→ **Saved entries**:
========
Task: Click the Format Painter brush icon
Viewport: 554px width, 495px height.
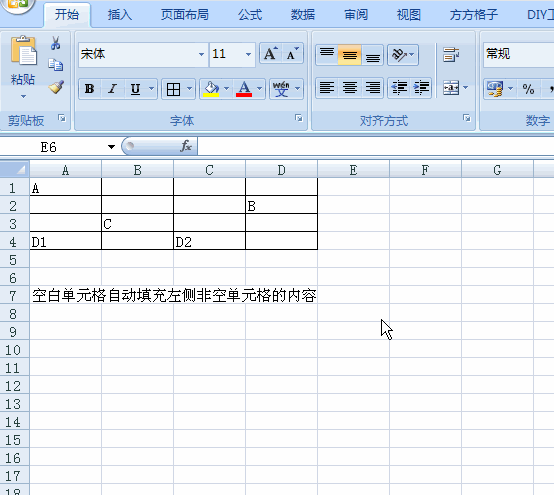Action: (x=56, y=87)
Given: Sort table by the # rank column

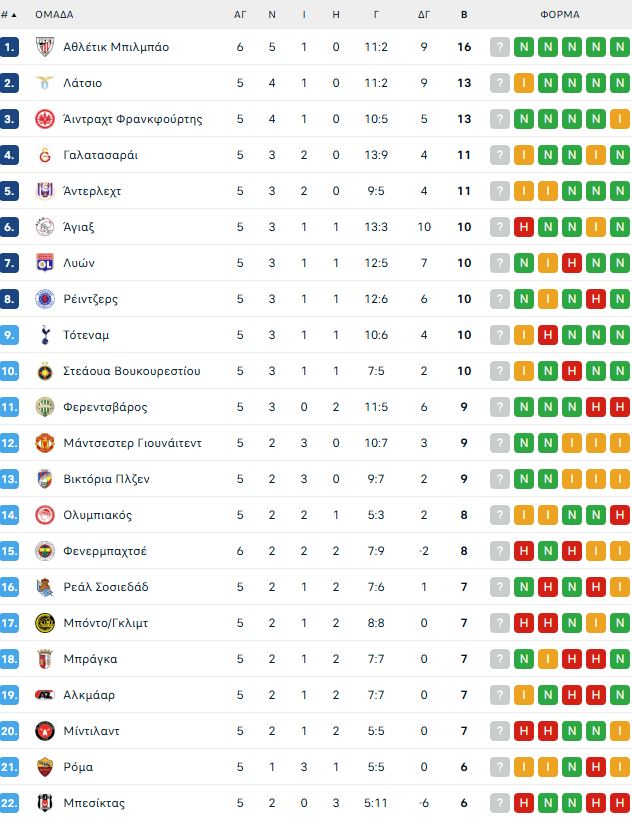Looking at the screenshot, I should coord(9,15).
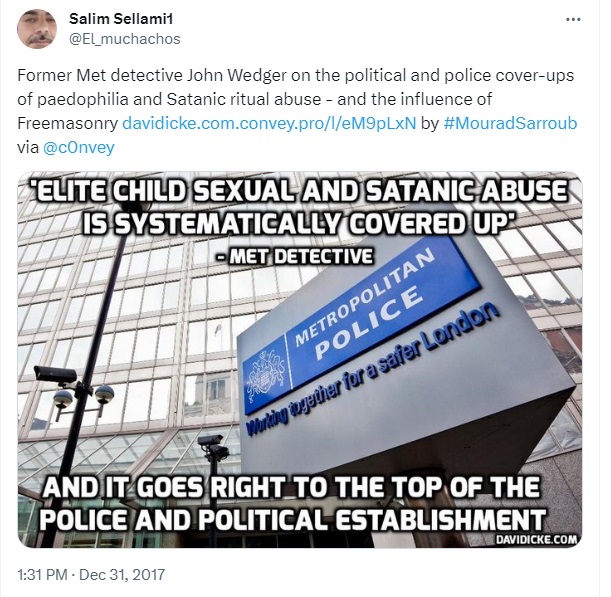611x597 pixels.
Task: Click the DAVIDICKE.COM watermark in the image
Action: pyautogui.click(x=537, y=539)
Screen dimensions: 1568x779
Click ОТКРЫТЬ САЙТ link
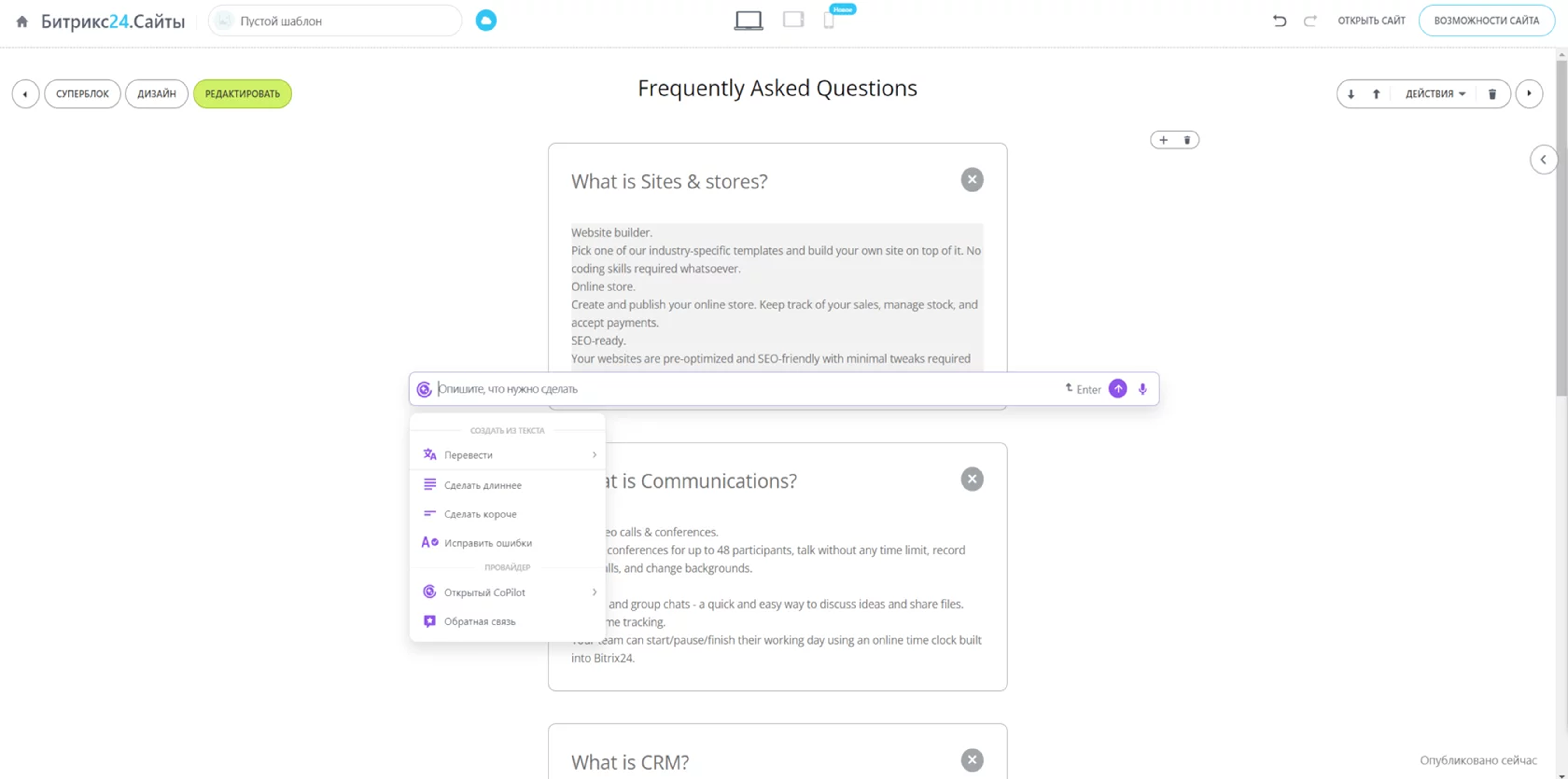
========
In the records above, find the line that contains "Given: Sort table by the # rank column". Retype it and every line after it, exactly, leaving out all pictures.

Given: Sort table by the # rank column

Looking at the screenshot, I should coord(9,15).
611x597 pixels.
Task: Click the DAVIDICKE.COM watermark in the image
Action: pyautogui.click(x=537, y=539)
Screen dimensions: 1568x779
Click ОТКРЫТЬ САЙТ link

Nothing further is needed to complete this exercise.